Boswellic Acid Inhibits Osteoclasts
Acetyl-11-keto-beta-boswellic acid (AKBA), a component of an Ayurvedic therapeutic plant Boswellia serrata, is a pentacyclic terpenoid active against a large number of inflammatory diseases, including cancer, arthritis, chronic colitis, ulcerative colitis, Crohn's disease, and bronchial asthma, but the mechanism is poorly understood. We found that AKBA potentiated the apoptosis induced by TNF and chemotherapeutic agents, suppressed TNF-induced invasion, and inhibited receptor activator of NF-kappaB ligand-induced osteoclastogenesis, all of which are known to require NF-kappaB activation. These observations corresponded with the down-regulation of the expression of NF-kappaB-regulated antiapoptotic, proliferative, and angiogenic gene products. As examined by DNA binding, AKBA suppressed both inducible and constitutive NF-kappaB activation in tumor cells. It also abrogated NF-kappaB activation induced by TNF, IL-1beta, okadaic acid, doxorubicin, LPS, H2O2, PMA, and cigarette smoke. AKBA did not directly affect the binding of NF-kappaB to the DNA but inhibited sequentially the TNF-induced activation of IkappaBalpha kinase (IKK), IkappaBalpha phosphorylation, IkappaBalpha ubiquitination, IkappaBalpha degradation, p65 phosphorylation, and p65 nuclear translocation. AKBA also did not directly modulate IKK activity but suppressed the activation of IKK through inhibition of Akt. Furthermore, AKBA inhibited the NF-kappaB-dependent reporter gene expression activated by TNFR type 1, TNFR-associated death domain protein, TNFR-associated factor 2, NF-kappaB-inducing kinase, and IKK, but not that activated by the p65 subunit of NF-kappaB. Overall, our results indicated that AKBA enhances apoptosis induced by cytokines and chemotherapeutic agents, inhibits invasion, and suppresses osteoclastogenesis through inhibition of NF-kappaB-regulated gene expression.

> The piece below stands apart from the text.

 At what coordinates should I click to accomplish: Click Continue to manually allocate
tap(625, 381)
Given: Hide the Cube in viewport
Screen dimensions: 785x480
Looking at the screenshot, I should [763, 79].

Takada Y, Ichikawa H, Badmaev V, Aggarwal BB.
Acetyl-11-keto-beta-boswellic acid potentiates apoptosis, inhibits invasion, and abolishes osteoclastogenesis by suppressing NF-kappa B and NF-kappa B-regulated gene expression.
Cytokine Research Section, Department of Experimental Therapeutics, University of Texas M. D. Anderson Cancer Center, Houston, TX 77030, USA.